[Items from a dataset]
____________________

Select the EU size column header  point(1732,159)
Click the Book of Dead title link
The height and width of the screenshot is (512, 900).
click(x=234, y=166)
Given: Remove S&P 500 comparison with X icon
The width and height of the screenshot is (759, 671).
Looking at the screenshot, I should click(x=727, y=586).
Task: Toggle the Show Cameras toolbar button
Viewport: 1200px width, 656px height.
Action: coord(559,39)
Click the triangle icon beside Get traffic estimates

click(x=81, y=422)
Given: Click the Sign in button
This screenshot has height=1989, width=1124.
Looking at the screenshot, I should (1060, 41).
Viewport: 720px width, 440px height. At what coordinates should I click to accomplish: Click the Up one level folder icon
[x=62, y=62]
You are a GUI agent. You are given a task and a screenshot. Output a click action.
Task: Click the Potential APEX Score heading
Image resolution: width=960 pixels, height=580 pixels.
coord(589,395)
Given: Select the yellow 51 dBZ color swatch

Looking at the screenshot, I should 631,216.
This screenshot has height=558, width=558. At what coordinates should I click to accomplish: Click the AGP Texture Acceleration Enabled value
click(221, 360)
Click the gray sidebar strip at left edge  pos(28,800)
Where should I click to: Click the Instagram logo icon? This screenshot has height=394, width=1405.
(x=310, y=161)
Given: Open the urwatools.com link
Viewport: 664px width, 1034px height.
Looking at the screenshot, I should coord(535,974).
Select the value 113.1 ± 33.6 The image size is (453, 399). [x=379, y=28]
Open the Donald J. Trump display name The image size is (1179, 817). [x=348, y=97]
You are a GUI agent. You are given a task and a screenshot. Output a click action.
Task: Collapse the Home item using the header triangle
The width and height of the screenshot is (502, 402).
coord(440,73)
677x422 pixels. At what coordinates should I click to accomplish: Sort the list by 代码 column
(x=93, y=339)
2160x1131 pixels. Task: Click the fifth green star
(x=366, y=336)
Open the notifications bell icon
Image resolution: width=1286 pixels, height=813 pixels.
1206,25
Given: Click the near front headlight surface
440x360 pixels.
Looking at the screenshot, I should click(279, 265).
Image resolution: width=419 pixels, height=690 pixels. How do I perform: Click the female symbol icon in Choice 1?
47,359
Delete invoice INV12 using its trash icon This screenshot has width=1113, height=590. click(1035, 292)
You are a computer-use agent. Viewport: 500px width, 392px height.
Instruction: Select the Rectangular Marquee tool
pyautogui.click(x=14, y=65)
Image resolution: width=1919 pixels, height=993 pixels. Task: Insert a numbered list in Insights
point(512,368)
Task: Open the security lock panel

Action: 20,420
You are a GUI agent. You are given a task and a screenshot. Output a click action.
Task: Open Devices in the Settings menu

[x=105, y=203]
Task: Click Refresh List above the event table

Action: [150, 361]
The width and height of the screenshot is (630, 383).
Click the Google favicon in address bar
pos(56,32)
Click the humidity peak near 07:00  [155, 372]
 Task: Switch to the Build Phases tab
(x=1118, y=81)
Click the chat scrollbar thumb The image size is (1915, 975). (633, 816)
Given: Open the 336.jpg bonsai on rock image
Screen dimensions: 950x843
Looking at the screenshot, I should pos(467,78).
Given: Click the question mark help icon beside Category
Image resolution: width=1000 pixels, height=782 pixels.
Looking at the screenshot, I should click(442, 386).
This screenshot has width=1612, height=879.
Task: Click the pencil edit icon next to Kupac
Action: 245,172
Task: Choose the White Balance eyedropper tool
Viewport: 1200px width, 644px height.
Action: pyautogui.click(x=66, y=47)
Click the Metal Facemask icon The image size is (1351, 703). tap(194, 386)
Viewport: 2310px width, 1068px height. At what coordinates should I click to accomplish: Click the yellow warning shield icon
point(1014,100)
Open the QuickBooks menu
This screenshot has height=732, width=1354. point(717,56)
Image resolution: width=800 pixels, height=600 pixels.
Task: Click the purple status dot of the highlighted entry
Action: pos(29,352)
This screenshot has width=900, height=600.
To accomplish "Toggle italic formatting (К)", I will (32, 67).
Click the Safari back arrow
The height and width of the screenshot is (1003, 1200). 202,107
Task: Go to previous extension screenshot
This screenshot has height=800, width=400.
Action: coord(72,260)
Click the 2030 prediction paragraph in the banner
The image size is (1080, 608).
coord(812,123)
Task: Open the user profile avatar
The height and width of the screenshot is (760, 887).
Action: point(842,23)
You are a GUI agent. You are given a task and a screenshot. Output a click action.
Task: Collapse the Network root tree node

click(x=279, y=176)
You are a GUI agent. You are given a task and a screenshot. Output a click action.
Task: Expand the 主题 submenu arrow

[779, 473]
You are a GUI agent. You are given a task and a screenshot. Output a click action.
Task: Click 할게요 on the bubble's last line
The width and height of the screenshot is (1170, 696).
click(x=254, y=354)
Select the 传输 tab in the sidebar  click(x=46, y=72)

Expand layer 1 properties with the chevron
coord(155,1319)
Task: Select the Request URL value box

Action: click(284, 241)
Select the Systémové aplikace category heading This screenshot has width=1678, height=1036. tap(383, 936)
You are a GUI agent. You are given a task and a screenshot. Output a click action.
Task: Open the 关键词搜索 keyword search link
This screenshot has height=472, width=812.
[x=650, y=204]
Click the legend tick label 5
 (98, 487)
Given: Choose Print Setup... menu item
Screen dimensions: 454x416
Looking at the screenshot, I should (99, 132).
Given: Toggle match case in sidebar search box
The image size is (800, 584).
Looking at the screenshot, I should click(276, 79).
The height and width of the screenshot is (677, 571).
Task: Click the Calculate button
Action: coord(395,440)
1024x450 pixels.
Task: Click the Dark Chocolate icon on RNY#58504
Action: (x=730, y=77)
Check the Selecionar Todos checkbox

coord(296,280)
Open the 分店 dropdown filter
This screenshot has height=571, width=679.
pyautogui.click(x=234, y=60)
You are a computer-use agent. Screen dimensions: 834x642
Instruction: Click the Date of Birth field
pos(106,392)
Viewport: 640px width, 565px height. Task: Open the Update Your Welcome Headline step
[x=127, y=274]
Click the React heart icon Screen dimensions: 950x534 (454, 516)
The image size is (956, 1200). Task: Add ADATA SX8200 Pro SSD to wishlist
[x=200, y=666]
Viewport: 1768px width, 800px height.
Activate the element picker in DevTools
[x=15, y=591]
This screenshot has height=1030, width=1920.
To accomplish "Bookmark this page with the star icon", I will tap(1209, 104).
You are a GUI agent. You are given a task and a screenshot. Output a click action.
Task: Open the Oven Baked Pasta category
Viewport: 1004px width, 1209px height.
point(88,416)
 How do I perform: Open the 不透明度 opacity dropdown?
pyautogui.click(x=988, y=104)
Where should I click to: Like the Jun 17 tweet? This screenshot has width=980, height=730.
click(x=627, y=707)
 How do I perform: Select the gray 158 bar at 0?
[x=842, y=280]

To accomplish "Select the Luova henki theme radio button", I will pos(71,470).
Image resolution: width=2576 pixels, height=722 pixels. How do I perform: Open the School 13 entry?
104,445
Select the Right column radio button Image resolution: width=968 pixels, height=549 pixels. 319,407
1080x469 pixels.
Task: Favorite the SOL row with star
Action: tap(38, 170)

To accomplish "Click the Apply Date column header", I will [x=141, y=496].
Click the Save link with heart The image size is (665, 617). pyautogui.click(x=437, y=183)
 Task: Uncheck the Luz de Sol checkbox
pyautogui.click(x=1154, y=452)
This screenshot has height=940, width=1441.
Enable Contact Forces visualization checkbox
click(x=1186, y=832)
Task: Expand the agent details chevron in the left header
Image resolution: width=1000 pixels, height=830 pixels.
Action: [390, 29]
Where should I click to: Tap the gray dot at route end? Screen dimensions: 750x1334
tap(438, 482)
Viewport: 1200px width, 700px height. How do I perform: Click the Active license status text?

____________________

In the records above, locate each line with the word "Toggle". Copy all such lines.

## RESPONSE AREA:
Task: Toggle the Show Cameras toolbar button
To accomplish "Toggle italic formatting (К)", I will (32, 67).
Given: Toggle match case in sidebar search box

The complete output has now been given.